| Work request |
In the data that follows, each entry is to be restated exactly.

| Recorded data |

■ ■ ■ ■

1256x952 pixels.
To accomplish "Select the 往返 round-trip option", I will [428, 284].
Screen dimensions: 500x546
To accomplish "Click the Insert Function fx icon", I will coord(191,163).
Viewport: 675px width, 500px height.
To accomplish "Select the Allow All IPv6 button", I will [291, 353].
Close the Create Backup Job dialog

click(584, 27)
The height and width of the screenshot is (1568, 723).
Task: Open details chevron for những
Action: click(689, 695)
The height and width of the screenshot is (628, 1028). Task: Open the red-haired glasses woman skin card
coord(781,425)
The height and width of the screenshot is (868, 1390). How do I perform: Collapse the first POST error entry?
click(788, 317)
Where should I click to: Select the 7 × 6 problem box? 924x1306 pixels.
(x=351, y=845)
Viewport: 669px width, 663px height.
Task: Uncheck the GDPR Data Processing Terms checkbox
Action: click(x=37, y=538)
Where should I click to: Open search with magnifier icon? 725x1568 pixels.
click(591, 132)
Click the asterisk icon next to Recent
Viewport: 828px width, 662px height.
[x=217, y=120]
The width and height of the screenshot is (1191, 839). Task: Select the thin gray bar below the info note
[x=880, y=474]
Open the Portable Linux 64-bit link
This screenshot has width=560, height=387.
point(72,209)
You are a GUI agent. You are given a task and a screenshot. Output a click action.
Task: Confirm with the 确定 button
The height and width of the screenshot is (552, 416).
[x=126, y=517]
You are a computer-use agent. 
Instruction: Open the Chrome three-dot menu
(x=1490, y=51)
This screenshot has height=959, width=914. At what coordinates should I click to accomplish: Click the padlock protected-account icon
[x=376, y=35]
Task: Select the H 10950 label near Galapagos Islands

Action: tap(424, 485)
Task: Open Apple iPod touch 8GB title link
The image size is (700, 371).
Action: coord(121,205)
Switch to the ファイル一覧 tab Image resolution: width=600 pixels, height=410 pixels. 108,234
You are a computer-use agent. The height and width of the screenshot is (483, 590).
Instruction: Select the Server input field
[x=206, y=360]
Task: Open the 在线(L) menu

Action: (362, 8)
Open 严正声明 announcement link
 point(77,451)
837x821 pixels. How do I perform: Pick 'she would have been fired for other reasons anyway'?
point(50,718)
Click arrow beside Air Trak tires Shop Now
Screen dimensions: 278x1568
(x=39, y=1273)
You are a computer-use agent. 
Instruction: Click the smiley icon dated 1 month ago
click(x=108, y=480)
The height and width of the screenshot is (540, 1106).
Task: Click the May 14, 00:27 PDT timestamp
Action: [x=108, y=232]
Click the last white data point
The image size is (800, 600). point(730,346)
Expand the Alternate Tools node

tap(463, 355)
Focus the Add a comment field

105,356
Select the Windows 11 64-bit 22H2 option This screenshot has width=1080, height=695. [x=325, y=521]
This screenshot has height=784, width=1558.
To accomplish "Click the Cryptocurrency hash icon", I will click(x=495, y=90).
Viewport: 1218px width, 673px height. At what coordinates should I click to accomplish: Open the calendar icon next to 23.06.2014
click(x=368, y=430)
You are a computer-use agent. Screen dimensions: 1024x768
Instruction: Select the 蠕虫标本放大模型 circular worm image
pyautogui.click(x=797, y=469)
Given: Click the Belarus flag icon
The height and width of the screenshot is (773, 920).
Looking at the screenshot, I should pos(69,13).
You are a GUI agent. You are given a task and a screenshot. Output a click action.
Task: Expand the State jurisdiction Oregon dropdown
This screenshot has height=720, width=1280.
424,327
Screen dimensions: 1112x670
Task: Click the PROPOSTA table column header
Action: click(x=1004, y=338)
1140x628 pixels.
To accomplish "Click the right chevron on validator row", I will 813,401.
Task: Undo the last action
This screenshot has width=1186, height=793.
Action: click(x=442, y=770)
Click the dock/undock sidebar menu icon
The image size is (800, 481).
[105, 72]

■ ■ ■ ■

| Result for this exercise |
1256x952 pixels.
To accomplish "Select the 往返 round-trip option", I will [428, 284].
Screen dimensions: 500x546
To accomplish "Click the Insert Function fx icon", I will coord(191,163).
Viewport: 675px width, 500px height.
To accomplish "Select the Allow All IPv6 button", I will [291, 353].
Close the Create Backup Job dialog

click(584, 27)
The height and width of the screenshot is (1568, 723).
Task: Open details chevron for những
Action: click(689, 695)
The height and width of the screenshot is (628, 1028). Task: Open the red-haired glasses woman skin card
coord(781,425)
The height and width of the screenshot is (868, 1390). How do I perform: Collapse the first POST error entry?
click(788, 317)
Where should I click to: Select the 7 × 6 problem box? 924x1306 pixels.
(x=351, y=845)
Viewport: 669px width, 663px height.
Task: Uncheck the GDPR Data Processing Terms checkbox
Action: click(x=37, y=538)
Where should I click to: Open search with magnifier icon? 725x1568 pixels.
click(591, 132)
Click the asterisk icon next to Recent
Viewport: 828px width, 662px height.
[x=217, y=120]
The width and height of the screenshot is (1191, 839). Task: Select the thin gray bar below the info note
[x=880, y=474]
Open the Portable Linux 64-bit link
This screenshot has width=560, height=387.
point(72,209)
You are a GUI agent. You are given a task and a screenshot. Output a click action.
Task: Confirm with the 确定 button
The height and width of the screenshot is (552, 416).
[x=126, y=517]
You are a computer-use agent. 
Instruction: Open the Chrome three-dot menu
(x=1490, y=51)
This screenshot has height=959, width=914. At what coordinates should I click to accomplish: Click the padlock protected-account icon
[x=376, y=35]
Task: Select the H 10950 label near Galapagos Islands

Action: tap(424, 485)
Task: Open Apple iPod touch 8GB title link
The image size is (700, 371).
Action: coord(121,205)
Switch to the ファイル一覧 tab Image resolution: width=600 pixels, height=410 pixels. 108,234
You are a computer-use agent. The height and width of the screenshot is (483, 590).
Instruction: Select the Server input field
[x=206, y=360]
Task: Open the 在线(L) menu

Action: (362, 8)
Open 严正声明 announcement link
 point(77,451)
837x821 pixels. How do I perform: Pick 'she would have been fired for other reasons anyway'?
point(50,718)
Click arrow beside Air Trak tires Shop Now
Screen dimensions: 278x1568
(x=39, y=1273)
You are a computer-use agent. 
Instruction: Click the smiley icon dated 1 month ago
click(x=108, y=480)
The height and width of the screenshot is (540, 1106).
Task: Click the May 14, 00:27 PDT timestamp
Action: [x=108, y=232]
Click the last white data point
The image size is (800, 600). point(730,346)
Expand the Alternate Tools node

tap(463, 355)
Focus the Add a comment field

105,356
Select the Windows 11 64-bit 22H2 option This screenshot has width=1080, height=695. [x=325, y=521]
This screenshot has height=784, width=1558.
To accomplish "Click the Cryptocurrency hash icon", I will click(x=495, y=90).
Viewport: 1218px width, 673px height. At what coordinates should I click to accomplish: Open the calendar icon next to 23.06.2014
click(x=368, y=430)
You are a computer-use agent. Screen dimensions: 1024x768
Instruction: Select the 蠕虫标本放大模型 circular worm image
pyautogui.click(x=797, y=469)
Given: Click the Belarus flag icon
The height and width of the screenshot is (773, 920).
Looking at the screenshot, I should pos(69,13).
You are a GUI agent. You are given a task and a screenshot. Output a click action.
Task: Expand the State jurisdiction Oregon dropdown
This screenshot has height=720, width=1280.
424,327
Screen dimensions: 1112x670
Task: Click the PROPOSTA table column header
Action: click(x=1004, y=338)
1140x628 pixels.
To accomplish "Click the right chevron on validator row", I will 813,401.
Task: Undo the last action
This screenshot has width=1186, height=793.
Action: click(x=442, y=770)
Click the dock/undock sidebar menu icon
The image size is (800, 481).
[105, 72]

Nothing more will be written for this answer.